Work to be completed: With both ends included, repeat exactly the lines of the entries below from the one containing "Open the indicators wave icon" down to the one containing "Task: Click the Members person icon", and no others.

Entries shown:
***
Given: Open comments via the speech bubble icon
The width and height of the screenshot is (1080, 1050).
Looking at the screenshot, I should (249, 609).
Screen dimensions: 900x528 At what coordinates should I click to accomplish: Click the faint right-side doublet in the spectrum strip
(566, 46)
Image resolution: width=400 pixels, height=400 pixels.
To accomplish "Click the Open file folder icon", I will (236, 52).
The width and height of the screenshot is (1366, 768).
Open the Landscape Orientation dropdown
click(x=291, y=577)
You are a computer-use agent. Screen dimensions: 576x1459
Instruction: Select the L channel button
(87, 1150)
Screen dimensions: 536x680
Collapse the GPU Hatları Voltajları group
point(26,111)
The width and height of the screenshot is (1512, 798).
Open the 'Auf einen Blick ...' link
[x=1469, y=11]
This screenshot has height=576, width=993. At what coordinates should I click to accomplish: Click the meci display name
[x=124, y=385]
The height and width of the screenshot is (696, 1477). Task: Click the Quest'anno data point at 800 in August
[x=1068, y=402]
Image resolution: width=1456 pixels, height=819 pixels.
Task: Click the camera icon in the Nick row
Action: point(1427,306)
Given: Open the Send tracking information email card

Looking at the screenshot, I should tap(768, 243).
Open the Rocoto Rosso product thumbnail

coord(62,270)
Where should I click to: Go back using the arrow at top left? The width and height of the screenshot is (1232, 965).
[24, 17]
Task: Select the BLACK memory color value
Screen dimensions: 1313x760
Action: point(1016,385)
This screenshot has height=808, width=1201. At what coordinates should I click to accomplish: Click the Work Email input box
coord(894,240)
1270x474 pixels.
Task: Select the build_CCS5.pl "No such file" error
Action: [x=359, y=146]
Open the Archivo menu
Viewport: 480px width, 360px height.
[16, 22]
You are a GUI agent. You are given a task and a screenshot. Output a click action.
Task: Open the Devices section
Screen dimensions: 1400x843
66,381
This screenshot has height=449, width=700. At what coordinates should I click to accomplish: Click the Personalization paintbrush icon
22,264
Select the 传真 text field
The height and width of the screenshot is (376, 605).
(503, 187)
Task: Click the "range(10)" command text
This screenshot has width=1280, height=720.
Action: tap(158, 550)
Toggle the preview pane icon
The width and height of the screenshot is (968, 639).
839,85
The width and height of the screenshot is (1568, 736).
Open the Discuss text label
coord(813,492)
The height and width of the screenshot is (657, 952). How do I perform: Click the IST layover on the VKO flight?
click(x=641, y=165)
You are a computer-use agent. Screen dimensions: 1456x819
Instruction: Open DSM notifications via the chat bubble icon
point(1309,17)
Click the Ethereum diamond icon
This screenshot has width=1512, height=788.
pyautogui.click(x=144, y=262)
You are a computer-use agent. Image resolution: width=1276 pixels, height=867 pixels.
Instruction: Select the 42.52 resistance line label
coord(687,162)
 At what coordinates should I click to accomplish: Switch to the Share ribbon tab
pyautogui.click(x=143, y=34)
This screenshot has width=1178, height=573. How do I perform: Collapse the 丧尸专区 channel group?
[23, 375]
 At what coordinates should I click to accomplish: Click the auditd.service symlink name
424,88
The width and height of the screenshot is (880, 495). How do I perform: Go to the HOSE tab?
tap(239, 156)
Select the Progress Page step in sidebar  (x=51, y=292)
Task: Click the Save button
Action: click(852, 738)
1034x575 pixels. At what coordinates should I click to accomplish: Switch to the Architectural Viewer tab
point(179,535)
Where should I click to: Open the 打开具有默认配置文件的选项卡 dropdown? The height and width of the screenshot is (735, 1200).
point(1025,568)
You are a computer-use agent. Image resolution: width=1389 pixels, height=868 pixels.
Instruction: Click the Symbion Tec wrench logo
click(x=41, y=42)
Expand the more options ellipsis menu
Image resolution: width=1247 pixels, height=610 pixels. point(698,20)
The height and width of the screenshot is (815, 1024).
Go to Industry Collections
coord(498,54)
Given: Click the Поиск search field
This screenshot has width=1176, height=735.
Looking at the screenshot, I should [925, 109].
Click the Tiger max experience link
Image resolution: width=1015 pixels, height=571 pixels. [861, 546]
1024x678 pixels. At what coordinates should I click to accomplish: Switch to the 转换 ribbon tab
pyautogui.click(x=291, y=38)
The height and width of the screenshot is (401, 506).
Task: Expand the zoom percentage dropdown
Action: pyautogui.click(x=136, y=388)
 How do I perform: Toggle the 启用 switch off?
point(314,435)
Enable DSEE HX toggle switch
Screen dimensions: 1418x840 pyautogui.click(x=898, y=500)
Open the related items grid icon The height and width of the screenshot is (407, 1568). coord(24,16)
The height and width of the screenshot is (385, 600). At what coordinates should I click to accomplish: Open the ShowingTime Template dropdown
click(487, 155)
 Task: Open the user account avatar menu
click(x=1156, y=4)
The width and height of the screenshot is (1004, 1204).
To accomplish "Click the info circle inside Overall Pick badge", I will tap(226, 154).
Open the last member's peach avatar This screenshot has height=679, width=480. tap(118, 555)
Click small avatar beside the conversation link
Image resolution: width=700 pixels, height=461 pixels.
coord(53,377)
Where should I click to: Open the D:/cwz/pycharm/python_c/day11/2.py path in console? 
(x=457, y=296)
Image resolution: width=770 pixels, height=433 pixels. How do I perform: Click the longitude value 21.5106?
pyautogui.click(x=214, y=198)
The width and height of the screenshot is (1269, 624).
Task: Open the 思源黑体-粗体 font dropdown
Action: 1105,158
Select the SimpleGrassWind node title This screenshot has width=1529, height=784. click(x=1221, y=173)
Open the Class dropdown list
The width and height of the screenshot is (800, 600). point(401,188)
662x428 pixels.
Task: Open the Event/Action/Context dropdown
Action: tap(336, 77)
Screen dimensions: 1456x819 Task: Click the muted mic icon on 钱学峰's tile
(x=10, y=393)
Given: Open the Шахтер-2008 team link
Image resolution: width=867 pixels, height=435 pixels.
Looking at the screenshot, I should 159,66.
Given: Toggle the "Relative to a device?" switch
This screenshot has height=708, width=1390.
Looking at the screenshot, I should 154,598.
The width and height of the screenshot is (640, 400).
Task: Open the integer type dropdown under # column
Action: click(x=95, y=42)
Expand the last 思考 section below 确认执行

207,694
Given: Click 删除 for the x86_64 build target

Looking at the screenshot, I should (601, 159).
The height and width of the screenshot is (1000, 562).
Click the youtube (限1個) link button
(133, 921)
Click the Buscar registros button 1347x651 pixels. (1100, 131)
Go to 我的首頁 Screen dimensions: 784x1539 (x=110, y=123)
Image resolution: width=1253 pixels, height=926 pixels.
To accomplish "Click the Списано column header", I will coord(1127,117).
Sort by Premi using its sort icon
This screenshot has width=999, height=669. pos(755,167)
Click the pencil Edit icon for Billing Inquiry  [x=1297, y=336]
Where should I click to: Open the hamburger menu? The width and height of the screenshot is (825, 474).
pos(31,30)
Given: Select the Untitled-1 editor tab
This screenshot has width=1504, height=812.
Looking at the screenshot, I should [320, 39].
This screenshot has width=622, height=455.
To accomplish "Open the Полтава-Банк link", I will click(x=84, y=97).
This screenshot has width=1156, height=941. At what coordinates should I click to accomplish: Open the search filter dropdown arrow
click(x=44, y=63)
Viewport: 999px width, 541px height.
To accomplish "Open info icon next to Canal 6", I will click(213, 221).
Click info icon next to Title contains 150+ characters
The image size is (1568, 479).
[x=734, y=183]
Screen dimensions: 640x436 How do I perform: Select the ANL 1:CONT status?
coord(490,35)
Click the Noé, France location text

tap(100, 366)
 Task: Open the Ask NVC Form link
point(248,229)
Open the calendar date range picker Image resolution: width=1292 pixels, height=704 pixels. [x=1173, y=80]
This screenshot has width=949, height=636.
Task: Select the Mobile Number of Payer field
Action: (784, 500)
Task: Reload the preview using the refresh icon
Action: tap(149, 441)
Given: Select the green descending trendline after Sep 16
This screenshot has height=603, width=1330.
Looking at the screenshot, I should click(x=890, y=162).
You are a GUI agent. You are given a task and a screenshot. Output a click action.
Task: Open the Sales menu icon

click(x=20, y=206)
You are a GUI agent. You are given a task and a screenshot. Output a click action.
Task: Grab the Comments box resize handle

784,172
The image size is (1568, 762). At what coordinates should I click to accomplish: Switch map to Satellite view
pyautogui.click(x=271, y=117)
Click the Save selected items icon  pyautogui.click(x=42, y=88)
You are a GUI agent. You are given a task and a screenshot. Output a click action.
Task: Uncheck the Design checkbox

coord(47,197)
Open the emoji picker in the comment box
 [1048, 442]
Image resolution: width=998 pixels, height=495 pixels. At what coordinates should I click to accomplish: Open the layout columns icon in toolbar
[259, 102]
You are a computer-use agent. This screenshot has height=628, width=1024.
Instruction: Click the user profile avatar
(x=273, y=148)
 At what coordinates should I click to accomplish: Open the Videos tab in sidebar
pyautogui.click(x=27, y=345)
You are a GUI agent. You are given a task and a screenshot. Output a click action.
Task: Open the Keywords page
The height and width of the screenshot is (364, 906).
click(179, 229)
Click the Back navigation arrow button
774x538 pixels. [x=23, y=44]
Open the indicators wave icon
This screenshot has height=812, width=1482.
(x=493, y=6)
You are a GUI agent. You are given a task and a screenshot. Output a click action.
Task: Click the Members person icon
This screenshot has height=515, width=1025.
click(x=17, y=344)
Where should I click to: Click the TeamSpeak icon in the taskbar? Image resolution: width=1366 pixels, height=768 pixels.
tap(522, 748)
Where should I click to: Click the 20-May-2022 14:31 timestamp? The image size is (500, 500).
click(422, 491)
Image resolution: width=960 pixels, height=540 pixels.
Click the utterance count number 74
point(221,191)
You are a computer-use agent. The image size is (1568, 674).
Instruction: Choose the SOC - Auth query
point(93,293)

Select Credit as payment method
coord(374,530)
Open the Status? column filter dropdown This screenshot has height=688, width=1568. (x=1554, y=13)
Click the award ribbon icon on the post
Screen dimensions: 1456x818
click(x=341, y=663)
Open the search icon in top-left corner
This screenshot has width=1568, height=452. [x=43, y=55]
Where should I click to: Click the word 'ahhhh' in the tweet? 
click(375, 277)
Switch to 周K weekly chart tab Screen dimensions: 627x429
***
Result of the exercise:
Open the indicators wave icon
This screenshot has height=812, width=1482.
(x=493, y=6)
You are a GUI agent. You are given a task and a screenshot. Output a click action.
Task: Click the Members person icon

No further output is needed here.